→ **What is required**: I need the number of lines in the data that contain the word "agent", and nothing beyond it.

[Stored data entries]
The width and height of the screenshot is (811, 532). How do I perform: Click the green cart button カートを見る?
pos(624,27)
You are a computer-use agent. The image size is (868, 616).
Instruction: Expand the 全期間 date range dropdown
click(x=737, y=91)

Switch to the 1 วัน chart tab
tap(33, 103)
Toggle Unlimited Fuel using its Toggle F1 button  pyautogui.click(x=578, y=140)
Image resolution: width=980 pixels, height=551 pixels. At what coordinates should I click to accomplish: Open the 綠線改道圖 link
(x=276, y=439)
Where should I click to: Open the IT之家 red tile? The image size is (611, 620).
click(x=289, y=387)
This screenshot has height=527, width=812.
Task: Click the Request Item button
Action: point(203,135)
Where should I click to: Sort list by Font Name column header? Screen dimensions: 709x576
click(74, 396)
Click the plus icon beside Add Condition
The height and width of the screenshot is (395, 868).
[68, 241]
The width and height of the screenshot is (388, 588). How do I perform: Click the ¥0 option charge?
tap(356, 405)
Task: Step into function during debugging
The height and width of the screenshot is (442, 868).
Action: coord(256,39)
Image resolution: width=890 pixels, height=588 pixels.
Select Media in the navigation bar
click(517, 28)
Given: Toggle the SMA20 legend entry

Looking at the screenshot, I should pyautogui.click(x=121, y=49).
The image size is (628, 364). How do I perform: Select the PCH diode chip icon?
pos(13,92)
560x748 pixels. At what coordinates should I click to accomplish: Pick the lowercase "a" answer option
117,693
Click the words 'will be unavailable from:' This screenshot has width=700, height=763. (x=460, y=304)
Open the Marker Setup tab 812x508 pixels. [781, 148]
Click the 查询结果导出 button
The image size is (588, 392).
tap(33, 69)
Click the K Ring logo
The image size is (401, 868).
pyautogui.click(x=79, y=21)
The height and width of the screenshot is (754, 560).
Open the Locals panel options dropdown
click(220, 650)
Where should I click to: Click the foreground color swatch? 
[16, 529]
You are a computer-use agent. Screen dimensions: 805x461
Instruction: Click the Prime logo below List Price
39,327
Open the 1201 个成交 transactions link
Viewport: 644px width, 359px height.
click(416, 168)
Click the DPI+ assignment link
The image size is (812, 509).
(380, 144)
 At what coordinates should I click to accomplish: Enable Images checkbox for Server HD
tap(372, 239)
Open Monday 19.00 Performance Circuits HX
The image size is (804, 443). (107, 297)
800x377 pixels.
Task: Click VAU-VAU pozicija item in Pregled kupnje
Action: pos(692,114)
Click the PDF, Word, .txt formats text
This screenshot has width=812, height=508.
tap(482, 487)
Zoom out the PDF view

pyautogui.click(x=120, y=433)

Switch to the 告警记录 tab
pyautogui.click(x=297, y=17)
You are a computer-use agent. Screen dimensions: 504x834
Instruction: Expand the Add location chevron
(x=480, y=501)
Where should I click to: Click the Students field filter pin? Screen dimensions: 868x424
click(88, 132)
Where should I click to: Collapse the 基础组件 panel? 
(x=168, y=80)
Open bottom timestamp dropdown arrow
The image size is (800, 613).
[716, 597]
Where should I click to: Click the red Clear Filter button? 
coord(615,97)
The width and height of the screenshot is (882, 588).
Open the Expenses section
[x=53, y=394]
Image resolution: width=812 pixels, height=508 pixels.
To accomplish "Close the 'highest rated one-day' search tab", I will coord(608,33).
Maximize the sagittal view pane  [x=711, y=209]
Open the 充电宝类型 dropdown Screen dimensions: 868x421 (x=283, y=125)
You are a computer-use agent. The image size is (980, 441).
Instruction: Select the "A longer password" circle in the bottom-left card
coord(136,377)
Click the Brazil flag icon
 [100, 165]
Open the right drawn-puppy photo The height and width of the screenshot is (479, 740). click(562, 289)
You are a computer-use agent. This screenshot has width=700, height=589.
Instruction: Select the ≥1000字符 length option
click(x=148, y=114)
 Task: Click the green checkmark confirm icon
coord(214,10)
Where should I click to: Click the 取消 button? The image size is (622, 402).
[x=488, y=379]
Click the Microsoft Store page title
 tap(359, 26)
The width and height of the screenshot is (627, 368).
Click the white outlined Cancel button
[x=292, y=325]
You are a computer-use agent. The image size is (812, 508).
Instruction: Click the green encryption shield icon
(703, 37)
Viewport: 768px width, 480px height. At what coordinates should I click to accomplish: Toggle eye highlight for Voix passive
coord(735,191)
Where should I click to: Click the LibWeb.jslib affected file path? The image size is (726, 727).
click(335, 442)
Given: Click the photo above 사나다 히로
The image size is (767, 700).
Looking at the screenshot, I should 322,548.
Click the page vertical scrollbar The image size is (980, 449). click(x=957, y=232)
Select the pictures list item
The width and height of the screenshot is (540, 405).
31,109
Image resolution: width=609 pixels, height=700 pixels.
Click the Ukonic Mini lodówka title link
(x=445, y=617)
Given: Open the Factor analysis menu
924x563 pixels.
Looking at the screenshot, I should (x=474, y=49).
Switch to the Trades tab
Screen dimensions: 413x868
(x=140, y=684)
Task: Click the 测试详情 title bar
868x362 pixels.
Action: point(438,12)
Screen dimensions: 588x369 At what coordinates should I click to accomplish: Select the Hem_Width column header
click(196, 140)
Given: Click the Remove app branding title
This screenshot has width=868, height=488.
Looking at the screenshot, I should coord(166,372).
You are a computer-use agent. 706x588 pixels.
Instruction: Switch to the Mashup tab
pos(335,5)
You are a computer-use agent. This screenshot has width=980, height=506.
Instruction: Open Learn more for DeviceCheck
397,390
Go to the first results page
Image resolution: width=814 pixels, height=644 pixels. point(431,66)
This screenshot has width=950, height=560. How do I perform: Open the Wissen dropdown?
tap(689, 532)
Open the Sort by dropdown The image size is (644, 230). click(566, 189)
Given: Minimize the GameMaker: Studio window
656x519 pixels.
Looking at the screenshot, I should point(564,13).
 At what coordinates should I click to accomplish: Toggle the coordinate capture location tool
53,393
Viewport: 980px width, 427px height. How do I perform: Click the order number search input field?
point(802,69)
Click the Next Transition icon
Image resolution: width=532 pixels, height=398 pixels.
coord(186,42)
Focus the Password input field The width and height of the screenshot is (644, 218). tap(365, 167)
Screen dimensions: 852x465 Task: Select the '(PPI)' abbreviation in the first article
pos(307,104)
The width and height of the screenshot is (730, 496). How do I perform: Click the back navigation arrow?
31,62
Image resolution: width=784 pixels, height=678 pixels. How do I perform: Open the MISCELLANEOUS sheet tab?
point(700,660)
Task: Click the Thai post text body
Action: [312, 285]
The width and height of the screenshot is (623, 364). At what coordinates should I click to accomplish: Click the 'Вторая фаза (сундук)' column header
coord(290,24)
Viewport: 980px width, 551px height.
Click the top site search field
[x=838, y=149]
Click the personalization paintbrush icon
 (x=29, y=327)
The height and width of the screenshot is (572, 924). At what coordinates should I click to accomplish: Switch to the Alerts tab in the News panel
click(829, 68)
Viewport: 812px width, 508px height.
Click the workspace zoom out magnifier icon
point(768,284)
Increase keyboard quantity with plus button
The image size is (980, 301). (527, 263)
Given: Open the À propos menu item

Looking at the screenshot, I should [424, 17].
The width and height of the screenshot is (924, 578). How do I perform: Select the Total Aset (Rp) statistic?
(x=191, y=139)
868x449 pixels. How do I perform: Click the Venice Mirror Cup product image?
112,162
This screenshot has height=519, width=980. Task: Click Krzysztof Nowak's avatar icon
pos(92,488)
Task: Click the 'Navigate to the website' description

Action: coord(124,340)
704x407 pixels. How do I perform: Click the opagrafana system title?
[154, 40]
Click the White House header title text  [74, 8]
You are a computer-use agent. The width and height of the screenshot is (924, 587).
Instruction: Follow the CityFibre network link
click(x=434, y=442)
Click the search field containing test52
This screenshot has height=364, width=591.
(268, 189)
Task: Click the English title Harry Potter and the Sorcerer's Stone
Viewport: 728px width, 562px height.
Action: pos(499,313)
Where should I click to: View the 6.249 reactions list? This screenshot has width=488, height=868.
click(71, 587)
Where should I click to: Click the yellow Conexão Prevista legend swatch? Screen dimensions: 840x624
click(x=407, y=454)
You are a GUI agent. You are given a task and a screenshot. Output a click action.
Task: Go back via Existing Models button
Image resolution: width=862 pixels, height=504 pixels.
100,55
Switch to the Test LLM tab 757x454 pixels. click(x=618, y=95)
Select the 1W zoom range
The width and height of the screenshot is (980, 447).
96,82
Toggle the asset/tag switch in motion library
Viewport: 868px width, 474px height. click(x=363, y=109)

→ **Output**: 10